* Set of tasks
1) For the article on consumer complaints, decide whether each statement agrees with the text: (a) readers are advised to keep The Consumer Protection Act 1986 open for reference; (b) ads lower the demand for a product; (c) radio is named as one of the mediums used to advertise goods and services. Answer yes or no for each and quote the deciding words.
2) Write out the stretch of the records from the line containing "Given: Click Показать телефон button" through the line containing "point(686,37)", renaming "Where should I click to" to "Where do I click to" and leaving everything else the same.

* Reading passage
········

– This article purports to empower laymen, to be able to draft and file a consumer complaint and seek justice for themselves. We suggest you keep open The Consumer Protection Act 1986 for handy reference. For clarification, you may write to some of our best lawyers for consumer matters in Chandigarh.
The relationship between traders and consumers goes as long as human history. Over the years, with the advancement in trade, society, and laws, this relation has become denser than it ever was. In this speedy world, fallouts are regular and so do they attract chaos ending into discontent and, often, litigation.
Victim of Misrepresentation
In this competitive world where there is an active race for money. We have different goods and services advertised through various mediums like newspapers, magazines, televisions, radio, internet etc. While ads tremendously increase demand for a product, thereby, increasing profits for manufacturer/ trader, on the other hand, the point of consideration is lit up when what is offered does not match what is sold. The consumers, at times, end up feeling disheartened, disappointed and cheated. Deficiency could range from manufacturing defects, inadequacies in quantity and quality, deficient services, or, non-compliance with warranty/ guaranty given to the consumer.

········

* Provided records
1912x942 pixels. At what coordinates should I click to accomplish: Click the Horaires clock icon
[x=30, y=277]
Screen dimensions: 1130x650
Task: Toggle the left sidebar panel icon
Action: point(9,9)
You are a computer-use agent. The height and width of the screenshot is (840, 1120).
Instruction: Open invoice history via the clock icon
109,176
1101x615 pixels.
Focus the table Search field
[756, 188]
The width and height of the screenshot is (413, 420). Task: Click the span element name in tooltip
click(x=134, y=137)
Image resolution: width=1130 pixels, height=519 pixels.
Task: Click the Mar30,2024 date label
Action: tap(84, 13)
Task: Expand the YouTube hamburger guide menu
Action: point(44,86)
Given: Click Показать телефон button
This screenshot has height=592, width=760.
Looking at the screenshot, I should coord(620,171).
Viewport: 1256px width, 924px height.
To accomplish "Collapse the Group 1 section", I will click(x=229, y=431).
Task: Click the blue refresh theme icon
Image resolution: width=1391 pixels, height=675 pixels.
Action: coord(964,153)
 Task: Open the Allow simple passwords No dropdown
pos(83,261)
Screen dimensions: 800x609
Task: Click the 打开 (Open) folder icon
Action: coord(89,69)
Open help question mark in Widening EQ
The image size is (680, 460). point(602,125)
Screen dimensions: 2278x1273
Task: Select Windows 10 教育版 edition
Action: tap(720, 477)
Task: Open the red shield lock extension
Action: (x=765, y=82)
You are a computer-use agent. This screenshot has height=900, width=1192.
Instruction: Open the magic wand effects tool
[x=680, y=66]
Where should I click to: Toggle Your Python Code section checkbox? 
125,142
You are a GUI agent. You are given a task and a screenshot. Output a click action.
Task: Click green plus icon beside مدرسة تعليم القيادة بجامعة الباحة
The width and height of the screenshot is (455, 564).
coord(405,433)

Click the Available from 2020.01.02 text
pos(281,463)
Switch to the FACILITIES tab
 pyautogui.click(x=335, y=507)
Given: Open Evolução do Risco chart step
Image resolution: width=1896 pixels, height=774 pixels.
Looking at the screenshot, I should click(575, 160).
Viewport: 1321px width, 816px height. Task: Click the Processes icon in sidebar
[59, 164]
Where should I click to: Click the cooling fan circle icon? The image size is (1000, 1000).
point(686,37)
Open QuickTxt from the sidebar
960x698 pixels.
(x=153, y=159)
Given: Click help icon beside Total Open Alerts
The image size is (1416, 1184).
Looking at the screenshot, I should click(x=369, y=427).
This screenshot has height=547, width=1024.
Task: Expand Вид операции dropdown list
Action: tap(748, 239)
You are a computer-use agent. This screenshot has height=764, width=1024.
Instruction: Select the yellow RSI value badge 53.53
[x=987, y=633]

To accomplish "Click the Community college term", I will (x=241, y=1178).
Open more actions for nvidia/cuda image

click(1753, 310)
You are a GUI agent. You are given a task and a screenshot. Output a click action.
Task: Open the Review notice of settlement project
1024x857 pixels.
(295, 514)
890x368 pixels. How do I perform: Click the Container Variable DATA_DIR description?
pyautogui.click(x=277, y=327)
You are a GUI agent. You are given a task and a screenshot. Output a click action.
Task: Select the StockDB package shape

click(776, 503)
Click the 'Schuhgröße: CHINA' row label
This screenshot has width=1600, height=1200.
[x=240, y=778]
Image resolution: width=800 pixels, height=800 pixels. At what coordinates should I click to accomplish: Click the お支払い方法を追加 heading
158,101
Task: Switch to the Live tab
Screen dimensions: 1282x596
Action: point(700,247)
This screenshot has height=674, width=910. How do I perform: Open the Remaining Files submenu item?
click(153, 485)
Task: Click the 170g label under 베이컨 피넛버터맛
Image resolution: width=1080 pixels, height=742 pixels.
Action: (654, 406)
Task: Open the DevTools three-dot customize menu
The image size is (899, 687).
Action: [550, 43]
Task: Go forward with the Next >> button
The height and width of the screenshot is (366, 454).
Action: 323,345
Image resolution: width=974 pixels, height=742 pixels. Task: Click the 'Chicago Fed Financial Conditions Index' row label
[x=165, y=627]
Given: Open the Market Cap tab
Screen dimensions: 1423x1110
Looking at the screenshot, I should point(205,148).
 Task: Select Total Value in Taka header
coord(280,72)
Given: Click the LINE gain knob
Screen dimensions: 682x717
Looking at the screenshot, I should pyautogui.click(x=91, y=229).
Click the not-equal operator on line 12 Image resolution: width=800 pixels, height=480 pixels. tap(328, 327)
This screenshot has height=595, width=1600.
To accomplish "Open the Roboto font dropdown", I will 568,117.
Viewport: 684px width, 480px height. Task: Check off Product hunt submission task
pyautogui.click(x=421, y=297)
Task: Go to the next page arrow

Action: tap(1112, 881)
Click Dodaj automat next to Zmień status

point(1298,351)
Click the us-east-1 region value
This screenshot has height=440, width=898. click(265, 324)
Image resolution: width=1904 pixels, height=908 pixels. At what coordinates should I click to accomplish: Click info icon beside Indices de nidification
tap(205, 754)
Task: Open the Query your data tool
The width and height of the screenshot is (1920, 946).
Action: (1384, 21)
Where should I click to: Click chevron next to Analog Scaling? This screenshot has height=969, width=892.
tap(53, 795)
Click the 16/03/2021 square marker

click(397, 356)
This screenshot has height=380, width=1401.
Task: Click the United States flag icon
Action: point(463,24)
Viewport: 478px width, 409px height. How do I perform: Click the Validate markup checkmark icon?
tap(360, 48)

········

* Written answers
1)
(a) Yes: "We suggest you keep open The Consumer Protection Act 1986 for handy reference."
(b) No: "ads tremendously increase demand for a product"
(c) Yes: "newspapers, magazines, televisions, radio, internet etc."

2)
Given: Click Показать телефон button
This screenshot has height=592, width=760.
Looking at the screenshot, I should coord(620,171).
Viewport: 1256px width, 924px height.
To accomplish "Collapse the Group 1 section", I will click(x=229, y=431).
Task: Click the blue refresh theme icon
Image resolution: width=1391 pixels, height=675 pixels.
Action: coord(964,153)
 Task: Open the Allow simple passwords No dropdown
pos(83,261)
Screen dimensions: 800x609
Task: Click the 打开 (Open) folder icon
Action: coord(89,69)
Open help question mark in Widening EQ
The image size is (680, 460). point(602,125)
Screen dimensions: 2278x1273
Task: Select Windows 10 教育版 edition
Action: tap(720, 477)
Task: Open the red shield lock extension
Action: (x=765, y=82)
You are a computer-use agent. This screenshot has height=900, width=1192.
Instruction: Open the magic wand effects tool
[x=680, y=66]
Where do I click to: Toggle Your Python Code section checkbox? 
125,142
You are a GUI agent. You are given a task and a screenshot. Output a click action.
Task: Click green plus icon beside مدرسة تعليم القيادة بجامعة الباحة
The width and height of the screenshot is (455, 564).
coord(405,433)

Click the Available from 2020.01.02 text
pos(281,463)
Switch to the FACILITIES tab
 pyautogui.click(x=335, y=507)
Given: Open Evolução do Risco chart step
Image resolution: width=1896 pixels, height=774 pixels.
Looking at the screenshot, I should click(575, 160).
Viewport: 1321px width, 816px height. Task: Click the Processes icon in sidebar
[59, 164]
Where do I click to: Click the cooling fan circle icon? The image size is (1000, 1000).
point(686,37)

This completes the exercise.